• _What you should do_
Reproduce each of the following records verbatim, line by line, without any alteration.
======== Raw data
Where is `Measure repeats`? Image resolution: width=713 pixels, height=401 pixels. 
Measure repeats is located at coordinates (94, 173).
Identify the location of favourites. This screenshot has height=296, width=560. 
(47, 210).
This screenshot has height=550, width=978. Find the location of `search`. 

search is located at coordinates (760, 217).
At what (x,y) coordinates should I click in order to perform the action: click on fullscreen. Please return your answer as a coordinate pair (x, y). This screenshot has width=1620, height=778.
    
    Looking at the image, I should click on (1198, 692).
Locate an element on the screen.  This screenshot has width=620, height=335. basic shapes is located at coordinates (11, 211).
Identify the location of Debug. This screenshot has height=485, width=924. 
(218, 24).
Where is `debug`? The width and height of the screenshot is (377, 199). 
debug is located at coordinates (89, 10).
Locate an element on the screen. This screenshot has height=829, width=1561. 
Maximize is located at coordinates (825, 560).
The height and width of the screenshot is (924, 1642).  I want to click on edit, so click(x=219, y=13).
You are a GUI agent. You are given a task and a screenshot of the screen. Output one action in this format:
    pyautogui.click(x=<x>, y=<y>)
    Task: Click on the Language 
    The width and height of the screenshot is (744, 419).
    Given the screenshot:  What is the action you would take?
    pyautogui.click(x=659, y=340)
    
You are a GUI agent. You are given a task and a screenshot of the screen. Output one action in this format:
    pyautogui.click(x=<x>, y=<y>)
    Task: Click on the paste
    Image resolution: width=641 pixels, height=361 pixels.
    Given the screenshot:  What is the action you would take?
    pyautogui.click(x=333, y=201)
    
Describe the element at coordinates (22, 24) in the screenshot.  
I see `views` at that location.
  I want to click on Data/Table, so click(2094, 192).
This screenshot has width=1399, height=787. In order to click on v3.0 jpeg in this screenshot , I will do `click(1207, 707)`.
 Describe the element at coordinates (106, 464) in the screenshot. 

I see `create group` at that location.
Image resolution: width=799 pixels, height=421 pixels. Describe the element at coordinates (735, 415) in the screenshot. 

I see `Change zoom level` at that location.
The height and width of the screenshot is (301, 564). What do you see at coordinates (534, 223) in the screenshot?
================
• _Solution to the exercise_
Where is `Measure repeats`? Image resolution: width=713 pixels, height=401 pixels. 
Measure repeats is located at coordinates (94, 173).
Identify the location of favourites. This screenshot has height=296, width=560. 
(47, 210).
This screenshot has height=550, width=978. Find the location of `search`. 

search is located at coordinates (760, 217).
At what (x,y) coordinates should I click in order to perform the action: click on fullscreen. Please return your answer as a coordinate pair (x, y). This screenshot has width=1620, height=778.
    
    Looking at the image, I should click on (1198, 692).
Locate an element on the screen.  This screenshot has width=620, height=335. basic shapes is located at coordinates (11, 211).
Identify the location of Debug. This screenshot has height=485, width=924. 
(218, 24).
Where is `debug`? The width and height of the screenshot is (377, 199). 
debug is located at coordinates (89, 10).
Locate an element on the screen. This screenshot has height=829, width=1561. 
Maximize is located at coordinates (825, 560).
The height and width of the screenshot is (924, 1642).  I want to click on edit, so click(x=219, y=13).
You are a GUI agent. You are given a task and a screenshot of the screen. Output one action in this format:
    pyautogui.click(x=<x>, y=<y>)
    Task: Click on the Language 
    The width and height of the screenshot is (744, 419).
    Given the screenshot:  What is the action you would take?
    pyautogui.click(x=659, y=340)
    
You are a GUI agent. You are given a task and a screenshot of the screen. Output one action in this format:
    pyautogui.click(x=<x>, y=<y>)
    Task: Click on the paste
    Image resolution: width=641 pixels, height=361 pixels.
    Given the screenshot:  What is the action you would take?
    pyautogui.click(x=333, y=201)
    
Describe the element at coordinates (22, 24) in the screenshot.  
I see `views` at that location.
  I want to click on Data/Table, so click(2094, 192).
This screenshot has width=1399, height=787. In order to click on v3.0 jpeg in this screenshot , I will do `click(1207, 707)`.
 Describe the element at coordinates (106, 464) in the screenshot. 

I see `create group` at that location.
Image resolution: width=799 pixels, height=421 pixels. Describe the element at coordinates (735, 415) in the screenshot. 

I see `Change zoom level` at that location.
The height and width of the screenshot is (301, 564). What do you see at coordinates (534, 223) in the screenshot?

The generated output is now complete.